After you have given almost 90 minutes to your water softener to regenerate through this process, it will work smoothly for quite a while.
This might seem like a lengthy process, but it is absolutely crucial for your water softening system because, without this entire process, your water softener might just get useless after a while.
How Often Should a Water Softener Regenerate?
Now that you know the details of the water softener regeneration process, the next question people ask is how often the regeneration should take place.
For most water softeners, the frequency for the water softener to regenerate depends on the following factors:
- The age of your water softener
- The capacity of the tank (the resin one)
- The accumulated iron quantity
- The hardness level of your water supply
- The water consumption level
Ideally, you should not go a very long period between the regenerations. It will be best to do it once every 3 to 5 days.
You can increase this period to a week if the hardness level is a little low in your home.
But the longer you have your water softener, the lesser you should wait between cycles. As your water softeners get old, it starts oxidizing from the inside because of chlorine from the water.
If you have a newer model, it will most likely have an automatic process that automatically offers a timed schedule for the regeneration to happen once every few days.
This removes the hassle of always initiating the regeneration cycle manually.
What to Do if Your Water Softener Is Not Regenerating?
It is easy to recognize if your water softener is not regenerating. You will start feeling a change in the soft water it supplies because if water softeners stop regenerating, they will eventually stop providing soft water.
Because the resin will not be able to trap the hard particles anymore, your water systems will only provide hard water.
Let us take a look at four reasons why water softeners may stop regenerating:
If your water pressure is too high – or too low – it could impact the regeneration of your water softener.
The pressure needs to match the requirement of the softener, and that is when the softener regenerates.
The problems with pressure could be due to two main reasons: either a problem from the supply at the backend or mineral buildup within your pipes that leads to clogging.
Change in water consumption
We just discussed that this was a factor that determined the time between two regenerations for a water softener.
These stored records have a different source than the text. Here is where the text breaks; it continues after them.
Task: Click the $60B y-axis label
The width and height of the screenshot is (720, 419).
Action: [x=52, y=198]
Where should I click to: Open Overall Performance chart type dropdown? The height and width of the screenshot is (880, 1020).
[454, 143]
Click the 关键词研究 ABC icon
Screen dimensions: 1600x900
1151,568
If your usage drops because you are away from home or spending less time here (or just trying to save water bills), the frequency of how often the softener is regenerating will also drop.
It might stop altogether if the consumption has decreased very massively and the softener senses no need to regenerate anymore.
Change in schedule
If your water softener is automatic and is already preset with a time to regenerate, you might accidentally change it sometime.
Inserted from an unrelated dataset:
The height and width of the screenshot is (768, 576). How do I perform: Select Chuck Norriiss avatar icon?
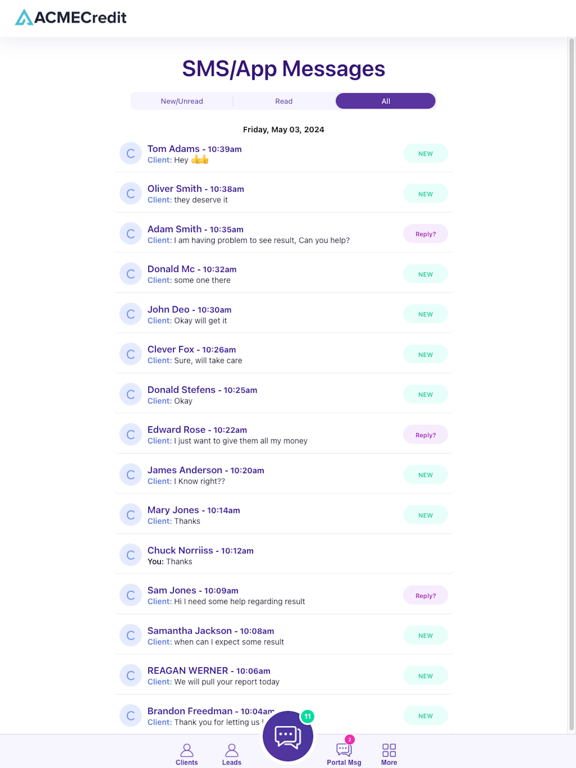click(131, 555)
Let’s say you were a little out of the zone while adding the salt pellets and accidentally pressed a few buttons, and now your settings are changed. (Trust me, it can happen to anyone)
Make sure to check and reset them.
An empty brine tank
To clear beforehand, an empty brine tank never refers to water. No brine tank is supposed to have water inside it; that would actually be a problem.
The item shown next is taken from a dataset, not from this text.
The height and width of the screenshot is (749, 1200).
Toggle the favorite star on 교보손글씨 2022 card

Since the brine tank is the salt storage area, the emptiness refers to the salt pellets. These pellets are essential for the ion swap process that takes place in hard water.
A salt bridge may also form at the bottom of the brine tank, which will also stop the regeneration.
Too much regeneration
You also have the opposite end of the problem, excessive water softener regeneration. This may happen due to clogging in the brine valve, drain line, or venturi valve.
You will need a professional plumber to look at this problem.
To keep your top-rated water softener working perfectly, the regeneration process is of utmost importance.
You should always keep a check on this process to ensure that your water softener is regenerating timely and adequately.
If you feel any doubts, reach out to a professional on first priority because delays might seriously impact the working of your water softener.